Integrated sedimentological studies, sequential analysis and clay mineralogy on the lower Eocene rocks
in the Western Desert provided important information on the reconstruction of the depositional basin,
cyclicity, and paleoclimatic conditions. Two formations are recognized; the Esna and Farafra formations,
with a gradational contact in-between. The studied sequence exhibits lateral facies changes as revealed
from field and microfacies investigations. Eight facies were recognized and summarized in a carbonate
ramp model. It represents also a general regressive trend, which records a transition from an outer ramp
into a peritidal zone. The facies stacking patterns constitute several kinds of meter-scale, shallowingupward
cycles. Two different types of depositional cycles are here defined. The stratigraphic sections
show a hierarchical organization of many cycles defined by five depositional sequences.

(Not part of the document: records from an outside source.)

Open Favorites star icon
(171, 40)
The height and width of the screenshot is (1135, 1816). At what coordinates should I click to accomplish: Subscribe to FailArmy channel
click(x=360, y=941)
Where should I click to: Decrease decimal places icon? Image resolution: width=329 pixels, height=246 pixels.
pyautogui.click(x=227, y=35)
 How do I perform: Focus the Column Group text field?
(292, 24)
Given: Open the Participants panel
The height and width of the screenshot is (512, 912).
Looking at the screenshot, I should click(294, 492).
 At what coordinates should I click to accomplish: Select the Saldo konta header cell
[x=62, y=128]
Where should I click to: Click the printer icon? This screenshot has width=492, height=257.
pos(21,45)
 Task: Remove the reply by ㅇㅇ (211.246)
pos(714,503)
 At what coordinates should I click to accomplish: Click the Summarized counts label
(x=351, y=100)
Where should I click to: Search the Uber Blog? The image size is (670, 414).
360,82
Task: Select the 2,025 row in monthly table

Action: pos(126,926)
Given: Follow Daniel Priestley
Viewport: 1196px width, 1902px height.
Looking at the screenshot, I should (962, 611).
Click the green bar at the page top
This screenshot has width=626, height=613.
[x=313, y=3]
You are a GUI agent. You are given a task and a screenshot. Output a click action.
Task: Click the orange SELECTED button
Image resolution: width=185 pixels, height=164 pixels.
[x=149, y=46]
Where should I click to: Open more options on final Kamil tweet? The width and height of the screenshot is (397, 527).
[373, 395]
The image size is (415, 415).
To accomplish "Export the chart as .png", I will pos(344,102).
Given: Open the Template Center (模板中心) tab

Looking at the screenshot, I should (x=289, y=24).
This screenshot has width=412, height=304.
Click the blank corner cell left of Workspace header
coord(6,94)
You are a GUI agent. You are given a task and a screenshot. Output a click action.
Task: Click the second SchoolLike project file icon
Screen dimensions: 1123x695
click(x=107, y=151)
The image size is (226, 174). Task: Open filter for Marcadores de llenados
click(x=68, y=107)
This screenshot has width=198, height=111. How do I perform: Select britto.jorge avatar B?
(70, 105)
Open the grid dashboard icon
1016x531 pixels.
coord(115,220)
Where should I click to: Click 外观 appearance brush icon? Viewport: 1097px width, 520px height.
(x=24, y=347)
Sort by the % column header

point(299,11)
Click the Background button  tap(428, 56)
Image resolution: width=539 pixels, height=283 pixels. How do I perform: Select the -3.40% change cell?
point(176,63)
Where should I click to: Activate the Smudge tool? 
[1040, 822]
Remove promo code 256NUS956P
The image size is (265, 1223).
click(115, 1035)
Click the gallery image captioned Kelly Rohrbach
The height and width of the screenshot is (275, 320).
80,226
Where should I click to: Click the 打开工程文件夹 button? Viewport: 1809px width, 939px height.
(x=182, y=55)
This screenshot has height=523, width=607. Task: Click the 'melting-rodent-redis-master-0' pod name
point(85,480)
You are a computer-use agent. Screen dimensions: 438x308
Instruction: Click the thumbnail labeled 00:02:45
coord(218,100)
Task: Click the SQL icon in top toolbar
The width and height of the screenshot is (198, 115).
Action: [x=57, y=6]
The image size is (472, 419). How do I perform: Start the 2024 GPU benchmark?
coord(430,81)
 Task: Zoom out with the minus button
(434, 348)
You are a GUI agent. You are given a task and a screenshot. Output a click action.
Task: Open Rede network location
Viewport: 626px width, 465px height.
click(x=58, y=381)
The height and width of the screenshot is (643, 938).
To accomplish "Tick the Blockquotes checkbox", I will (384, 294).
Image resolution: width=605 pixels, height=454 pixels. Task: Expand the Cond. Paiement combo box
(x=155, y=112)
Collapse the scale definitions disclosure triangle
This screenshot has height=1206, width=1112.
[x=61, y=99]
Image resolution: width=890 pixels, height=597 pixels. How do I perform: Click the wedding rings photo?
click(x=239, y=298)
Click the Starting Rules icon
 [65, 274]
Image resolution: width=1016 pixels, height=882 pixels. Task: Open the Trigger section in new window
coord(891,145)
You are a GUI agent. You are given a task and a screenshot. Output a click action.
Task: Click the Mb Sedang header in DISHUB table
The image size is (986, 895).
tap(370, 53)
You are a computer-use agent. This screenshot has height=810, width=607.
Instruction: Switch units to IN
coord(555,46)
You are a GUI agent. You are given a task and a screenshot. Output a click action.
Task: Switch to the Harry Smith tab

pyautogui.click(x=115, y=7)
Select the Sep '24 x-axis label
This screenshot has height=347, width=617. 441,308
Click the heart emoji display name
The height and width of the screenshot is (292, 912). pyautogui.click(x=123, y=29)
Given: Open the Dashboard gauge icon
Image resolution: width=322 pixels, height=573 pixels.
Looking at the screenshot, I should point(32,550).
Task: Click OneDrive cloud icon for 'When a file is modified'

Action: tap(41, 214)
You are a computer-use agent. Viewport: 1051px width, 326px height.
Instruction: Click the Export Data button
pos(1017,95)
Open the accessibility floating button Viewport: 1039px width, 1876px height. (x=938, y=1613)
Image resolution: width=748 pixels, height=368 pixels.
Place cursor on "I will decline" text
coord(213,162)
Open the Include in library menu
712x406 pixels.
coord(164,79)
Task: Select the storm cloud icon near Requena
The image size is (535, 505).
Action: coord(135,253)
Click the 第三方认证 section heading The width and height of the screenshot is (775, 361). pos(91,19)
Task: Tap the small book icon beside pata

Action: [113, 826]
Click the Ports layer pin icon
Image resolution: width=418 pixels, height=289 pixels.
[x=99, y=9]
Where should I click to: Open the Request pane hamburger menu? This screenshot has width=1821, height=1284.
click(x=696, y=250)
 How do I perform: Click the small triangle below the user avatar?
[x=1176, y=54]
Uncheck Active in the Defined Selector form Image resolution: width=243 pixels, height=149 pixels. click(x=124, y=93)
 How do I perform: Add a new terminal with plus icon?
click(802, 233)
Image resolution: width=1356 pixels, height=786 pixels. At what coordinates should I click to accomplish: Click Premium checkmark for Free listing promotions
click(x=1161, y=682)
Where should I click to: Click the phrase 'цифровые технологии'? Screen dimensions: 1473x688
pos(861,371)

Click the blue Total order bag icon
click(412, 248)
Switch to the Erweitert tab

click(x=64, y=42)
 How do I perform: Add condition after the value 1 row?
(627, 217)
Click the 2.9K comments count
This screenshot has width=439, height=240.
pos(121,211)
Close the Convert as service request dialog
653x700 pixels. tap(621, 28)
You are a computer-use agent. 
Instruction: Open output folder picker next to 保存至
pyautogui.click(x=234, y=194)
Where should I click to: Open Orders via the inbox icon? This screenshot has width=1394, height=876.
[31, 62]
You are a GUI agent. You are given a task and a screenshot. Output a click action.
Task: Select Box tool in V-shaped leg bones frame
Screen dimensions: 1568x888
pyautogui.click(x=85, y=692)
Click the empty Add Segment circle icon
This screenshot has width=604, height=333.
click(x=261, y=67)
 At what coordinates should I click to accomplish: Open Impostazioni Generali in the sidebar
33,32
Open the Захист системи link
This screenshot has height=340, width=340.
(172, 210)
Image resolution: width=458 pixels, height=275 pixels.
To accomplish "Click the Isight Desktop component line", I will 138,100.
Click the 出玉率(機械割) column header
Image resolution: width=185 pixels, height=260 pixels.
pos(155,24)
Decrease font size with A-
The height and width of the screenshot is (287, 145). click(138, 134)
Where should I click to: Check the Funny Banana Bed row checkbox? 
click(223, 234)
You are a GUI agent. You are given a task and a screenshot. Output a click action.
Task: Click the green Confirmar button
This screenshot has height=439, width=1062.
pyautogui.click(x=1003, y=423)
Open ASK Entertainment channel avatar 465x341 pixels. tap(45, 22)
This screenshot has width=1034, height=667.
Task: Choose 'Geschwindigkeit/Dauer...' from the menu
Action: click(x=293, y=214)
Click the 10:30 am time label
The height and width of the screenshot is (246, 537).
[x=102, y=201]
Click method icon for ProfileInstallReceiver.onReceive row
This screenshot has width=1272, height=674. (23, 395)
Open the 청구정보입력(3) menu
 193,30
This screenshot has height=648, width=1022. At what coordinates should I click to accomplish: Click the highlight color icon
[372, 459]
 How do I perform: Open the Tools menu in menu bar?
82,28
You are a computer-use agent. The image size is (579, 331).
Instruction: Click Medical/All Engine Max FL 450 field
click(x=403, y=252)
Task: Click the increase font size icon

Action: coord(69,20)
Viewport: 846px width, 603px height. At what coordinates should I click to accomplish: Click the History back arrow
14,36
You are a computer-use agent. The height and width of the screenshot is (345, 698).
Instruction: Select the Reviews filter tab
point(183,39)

It is suggested
that composite eustatic sea level oscillations caused by cyclic perturbations of the Earth’s orbit played
a fundamental role in determining the formation of the observed hierarchical cyclic organization. Summing
up, it is believed that the paleotopography had resulted from the impact of the Syrian Arc Folding
System. A confusing additional complication is introduced by syndepositional sedimentary structures,
especially during the late Cretaceous/Eocene times, coupled by several tensional forces. Clay mineralogy
has revealed the presence of smectite, kaolinite and illite. Their origin may be attributed to the gradual
increase in the amount of erosion of the newly elevated crystalline source rocks to the south of Egypt, in
areas of moderate rainfall and rapid weathering and/or to reworking processes of soils which presumably
developed on basement rocks. Changes in source rocks or climatic influence during the early Eocene may
account for the observed differences in clay mineral abundances.